[SUPPLIED ENTRIES]:

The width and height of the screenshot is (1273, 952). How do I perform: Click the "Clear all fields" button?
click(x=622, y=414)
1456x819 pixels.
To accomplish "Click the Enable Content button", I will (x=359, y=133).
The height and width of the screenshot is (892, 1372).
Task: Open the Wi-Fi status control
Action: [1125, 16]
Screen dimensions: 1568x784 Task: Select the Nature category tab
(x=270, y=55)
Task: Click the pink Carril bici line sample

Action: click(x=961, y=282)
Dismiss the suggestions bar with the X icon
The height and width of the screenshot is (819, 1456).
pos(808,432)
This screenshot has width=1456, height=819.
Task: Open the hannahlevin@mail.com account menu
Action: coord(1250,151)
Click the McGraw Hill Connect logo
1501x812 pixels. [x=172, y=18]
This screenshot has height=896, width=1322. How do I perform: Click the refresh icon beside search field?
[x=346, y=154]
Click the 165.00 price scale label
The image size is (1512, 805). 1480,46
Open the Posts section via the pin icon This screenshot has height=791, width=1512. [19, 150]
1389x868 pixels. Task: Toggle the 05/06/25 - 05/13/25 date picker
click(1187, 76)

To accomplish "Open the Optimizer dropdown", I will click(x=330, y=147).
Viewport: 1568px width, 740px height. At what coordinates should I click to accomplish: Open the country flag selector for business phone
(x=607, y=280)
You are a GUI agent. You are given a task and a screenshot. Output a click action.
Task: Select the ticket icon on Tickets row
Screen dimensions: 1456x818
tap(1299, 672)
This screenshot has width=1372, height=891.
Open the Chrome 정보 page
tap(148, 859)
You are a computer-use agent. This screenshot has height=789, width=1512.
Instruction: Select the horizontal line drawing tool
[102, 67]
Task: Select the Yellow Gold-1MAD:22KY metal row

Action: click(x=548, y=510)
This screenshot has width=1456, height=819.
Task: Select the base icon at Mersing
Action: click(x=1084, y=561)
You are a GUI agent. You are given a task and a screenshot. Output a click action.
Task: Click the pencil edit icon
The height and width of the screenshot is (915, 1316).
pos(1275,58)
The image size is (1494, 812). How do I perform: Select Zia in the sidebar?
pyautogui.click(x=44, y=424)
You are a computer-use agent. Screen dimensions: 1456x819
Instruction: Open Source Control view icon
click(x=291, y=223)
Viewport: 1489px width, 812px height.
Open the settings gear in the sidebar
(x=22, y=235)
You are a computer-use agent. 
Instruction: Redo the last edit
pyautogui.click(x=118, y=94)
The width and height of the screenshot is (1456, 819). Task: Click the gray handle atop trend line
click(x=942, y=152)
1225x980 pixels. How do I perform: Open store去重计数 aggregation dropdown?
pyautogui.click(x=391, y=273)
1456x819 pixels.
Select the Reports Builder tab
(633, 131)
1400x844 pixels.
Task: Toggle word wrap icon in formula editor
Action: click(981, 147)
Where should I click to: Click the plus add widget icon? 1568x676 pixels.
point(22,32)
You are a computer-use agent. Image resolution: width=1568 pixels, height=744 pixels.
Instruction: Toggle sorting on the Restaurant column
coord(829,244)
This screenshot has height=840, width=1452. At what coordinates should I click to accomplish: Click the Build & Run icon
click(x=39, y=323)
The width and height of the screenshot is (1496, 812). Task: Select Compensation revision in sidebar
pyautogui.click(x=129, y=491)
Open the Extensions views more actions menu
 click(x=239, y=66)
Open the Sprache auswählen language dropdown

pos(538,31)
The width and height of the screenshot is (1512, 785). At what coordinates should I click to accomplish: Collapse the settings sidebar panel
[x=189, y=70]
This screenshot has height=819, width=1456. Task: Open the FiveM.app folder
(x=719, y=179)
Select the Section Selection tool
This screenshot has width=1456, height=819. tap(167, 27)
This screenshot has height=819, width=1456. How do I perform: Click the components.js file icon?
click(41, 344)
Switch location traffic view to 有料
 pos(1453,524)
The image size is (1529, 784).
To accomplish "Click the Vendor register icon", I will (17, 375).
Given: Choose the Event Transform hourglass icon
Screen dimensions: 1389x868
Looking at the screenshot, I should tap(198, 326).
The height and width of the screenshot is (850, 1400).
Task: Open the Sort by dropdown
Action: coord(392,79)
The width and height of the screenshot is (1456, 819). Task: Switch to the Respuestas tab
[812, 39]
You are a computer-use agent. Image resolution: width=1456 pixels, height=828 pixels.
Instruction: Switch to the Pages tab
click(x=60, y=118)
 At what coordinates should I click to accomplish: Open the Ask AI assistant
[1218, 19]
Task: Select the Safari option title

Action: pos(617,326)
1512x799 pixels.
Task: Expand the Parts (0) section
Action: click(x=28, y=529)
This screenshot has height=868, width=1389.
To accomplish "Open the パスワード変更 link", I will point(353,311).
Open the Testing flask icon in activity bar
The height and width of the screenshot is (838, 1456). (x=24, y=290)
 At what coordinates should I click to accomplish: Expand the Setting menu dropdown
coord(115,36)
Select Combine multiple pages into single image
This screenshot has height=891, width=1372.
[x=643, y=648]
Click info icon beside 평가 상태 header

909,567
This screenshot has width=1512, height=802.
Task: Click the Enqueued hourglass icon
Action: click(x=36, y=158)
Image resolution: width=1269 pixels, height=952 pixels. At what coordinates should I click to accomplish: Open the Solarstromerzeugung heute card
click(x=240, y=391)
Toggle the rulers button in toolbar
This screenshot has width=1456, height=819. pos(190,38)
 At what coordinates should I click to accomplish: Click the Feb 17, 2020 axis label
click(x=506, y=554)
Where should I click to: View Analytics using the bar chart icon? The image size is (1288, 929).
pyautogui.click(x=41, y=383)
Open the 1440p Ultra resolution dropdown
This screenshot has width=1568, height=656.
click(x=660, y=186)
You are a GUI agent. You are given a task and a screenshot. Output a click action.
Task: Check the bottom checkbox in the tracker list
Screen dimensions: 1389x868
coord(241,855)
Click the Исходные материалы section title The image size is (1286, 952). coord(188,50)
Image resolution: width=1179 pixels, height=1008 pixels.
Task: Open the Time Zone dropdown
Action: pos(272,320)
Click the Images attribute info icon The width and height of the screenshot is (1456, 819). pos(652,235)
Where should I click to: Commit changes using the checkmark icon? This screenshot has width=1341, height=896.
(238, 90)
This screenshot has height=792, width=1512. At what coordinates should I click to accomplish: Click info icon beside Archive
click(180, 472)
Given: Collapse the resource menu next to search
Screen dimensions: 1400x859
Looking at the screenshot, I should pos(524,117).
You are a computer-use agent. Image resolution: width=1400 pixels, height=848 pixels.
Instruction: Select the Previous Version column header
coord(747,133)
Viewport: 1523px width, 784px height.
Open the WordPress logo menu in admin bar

[YOUR ASSIGNMENT]:
Pick out and copy the lines of the material that include the word "computer".

[ANSWER SECTION]:
You are a computer-use agent. This screenshot has height=789, width=1512.
You are a computer-use agent. Screen dimensions: 1456x819
You are a computer-use agent. 
You are a computer-use agent. Image resolution: width=1568 pixels, height=744 pixels.
You are a computer-use agent. Image resolution: width=1456 pixels, height=828 pixels.
You are a computer-use agent. Image resolution: width=1400 pixels, height=848 pixels.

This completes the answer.